• What the task asks: The line containing "Task: Select Topics in the sidebar" marks the start of the required copy, which runs to the final line of the entries; return those lines exactly, without any pictures.

• Data for processing:
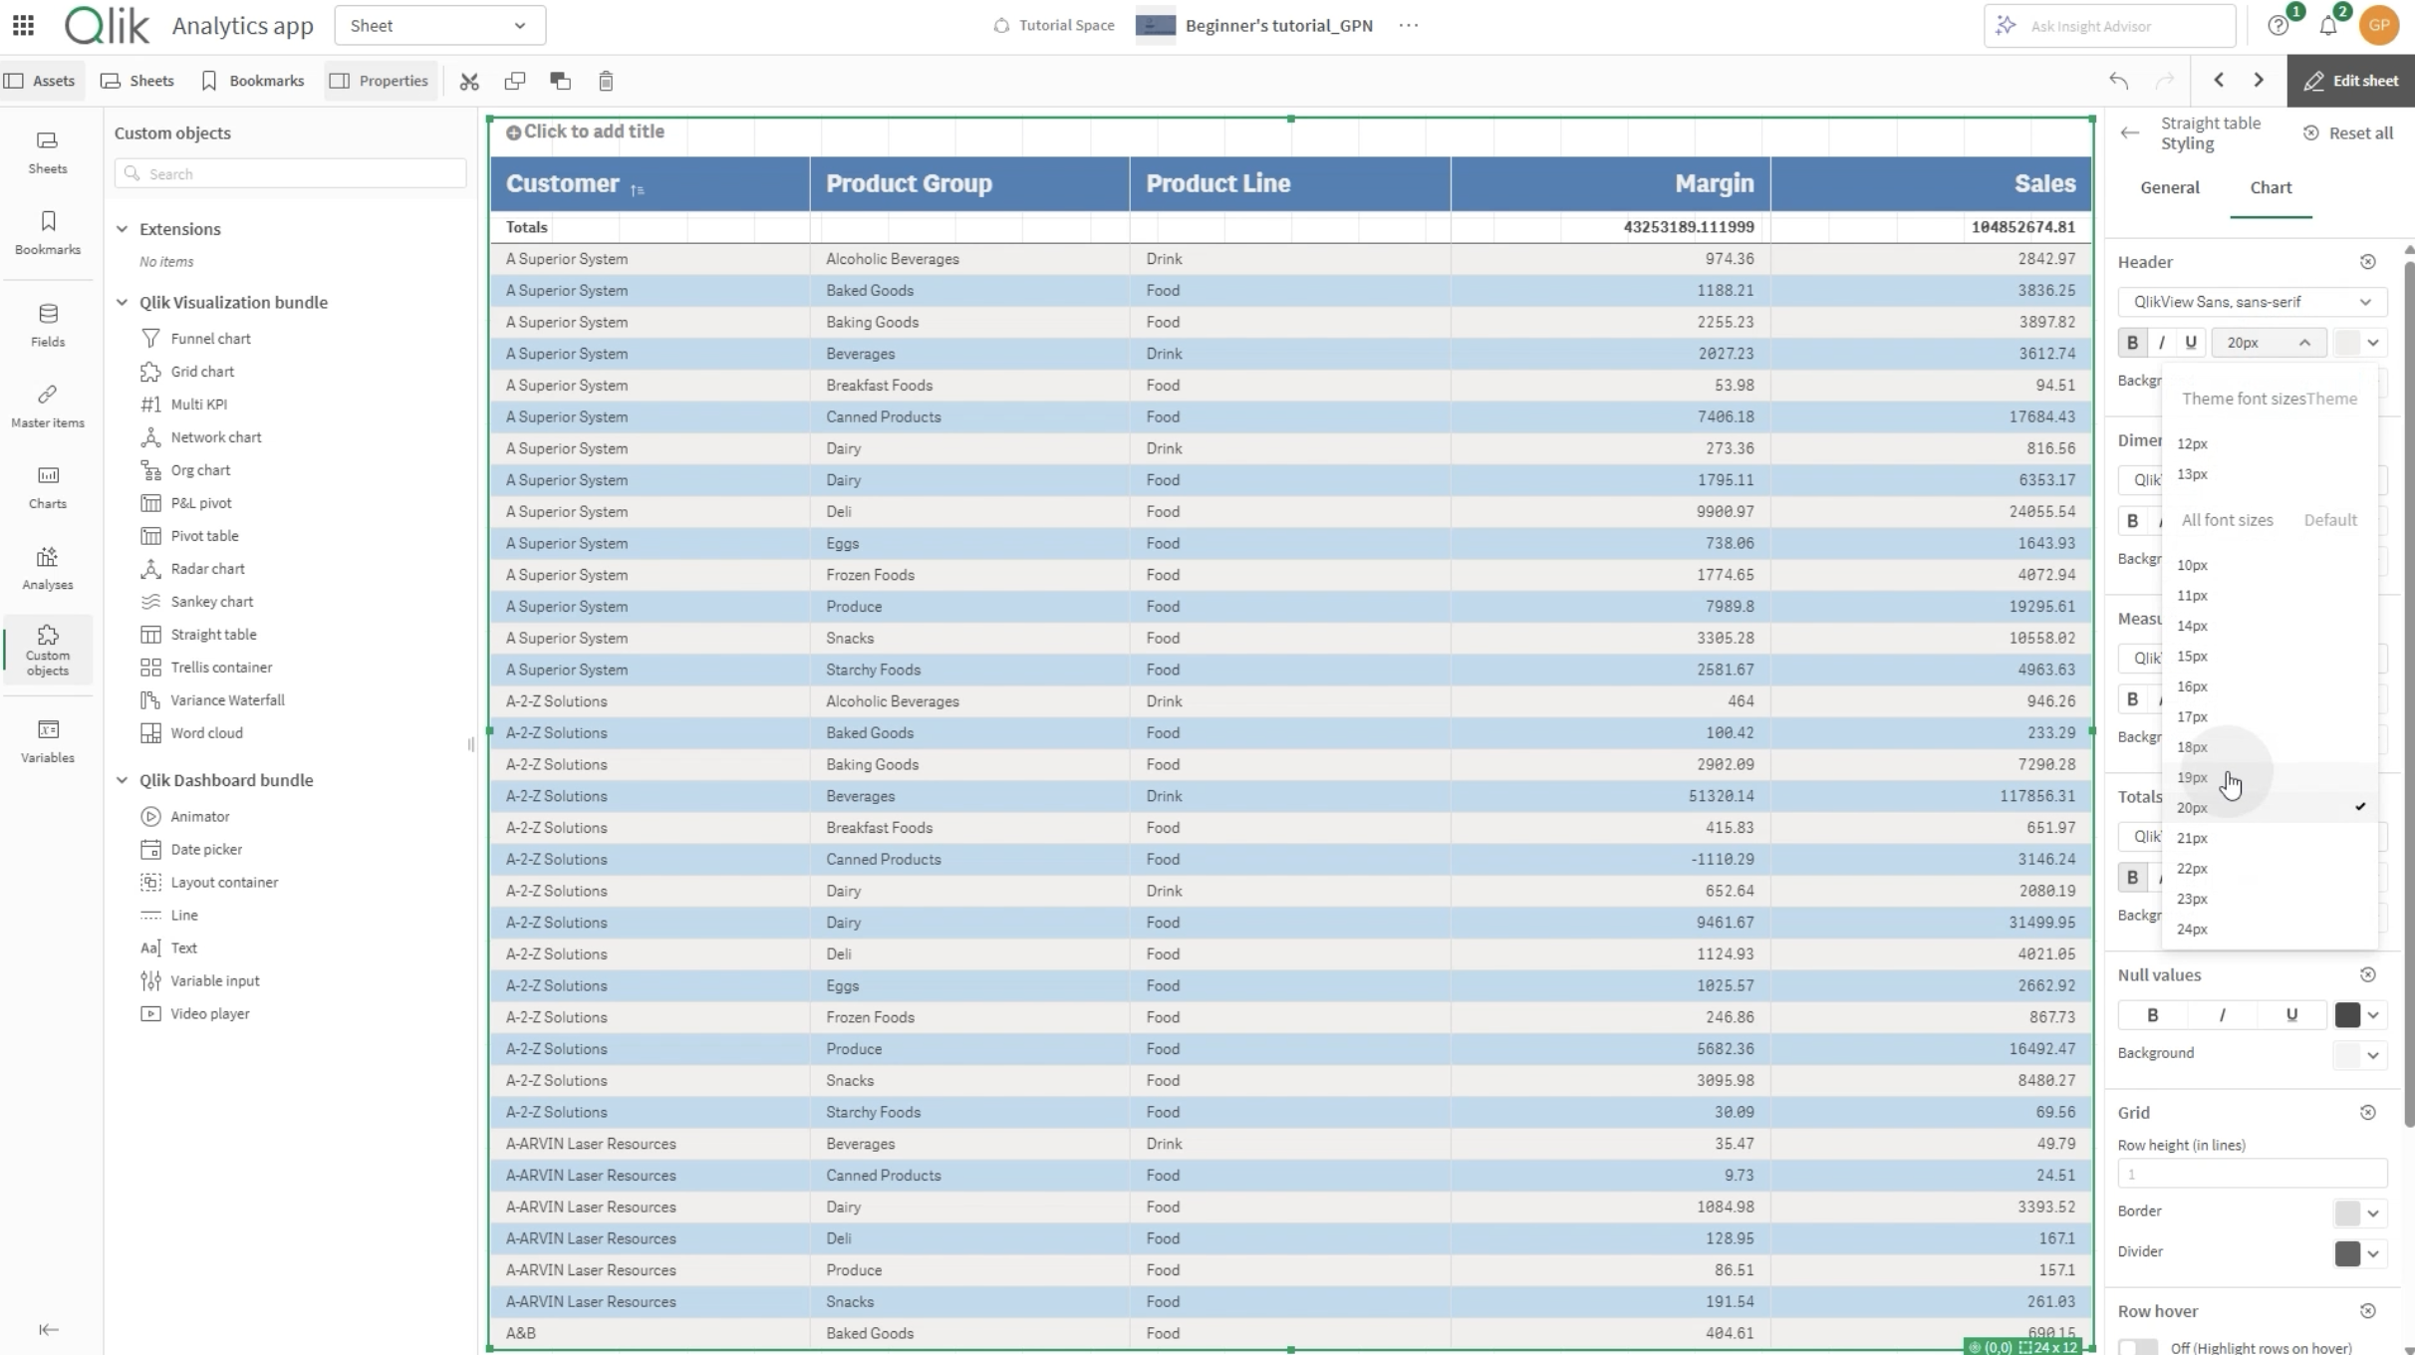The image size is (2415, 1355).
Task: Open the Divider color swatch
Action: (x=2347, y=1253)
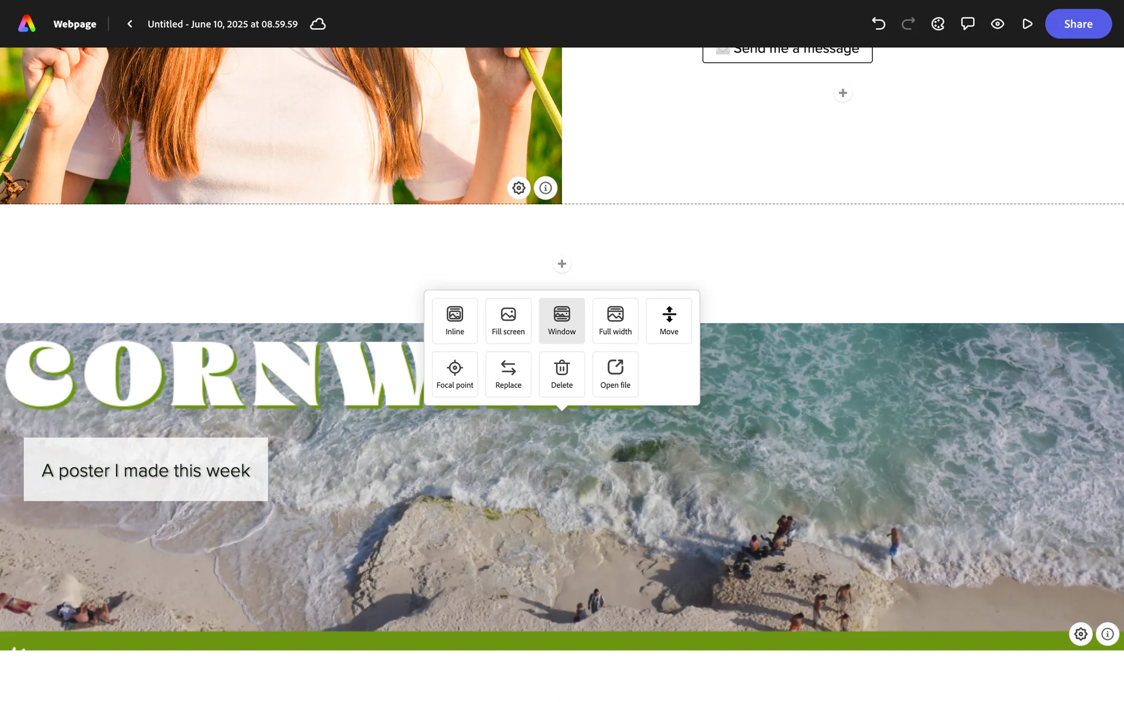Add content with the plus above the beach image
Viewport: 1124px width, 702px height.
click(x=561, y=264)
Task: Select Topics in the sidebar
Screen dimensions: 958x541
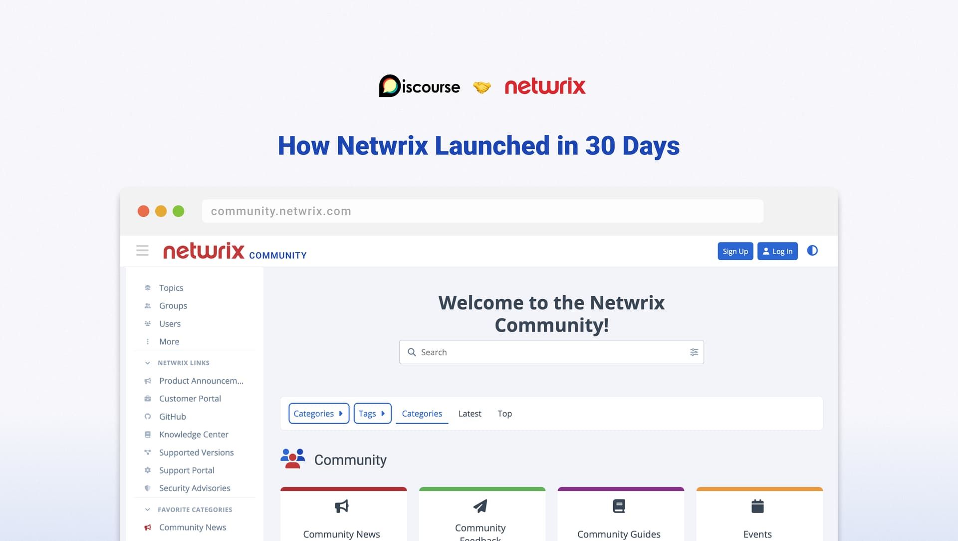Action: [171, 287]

• Answer to the problem:
Task: Select Topics in the sidebar
Screen dimensions: 958x541
Action: [171, 287]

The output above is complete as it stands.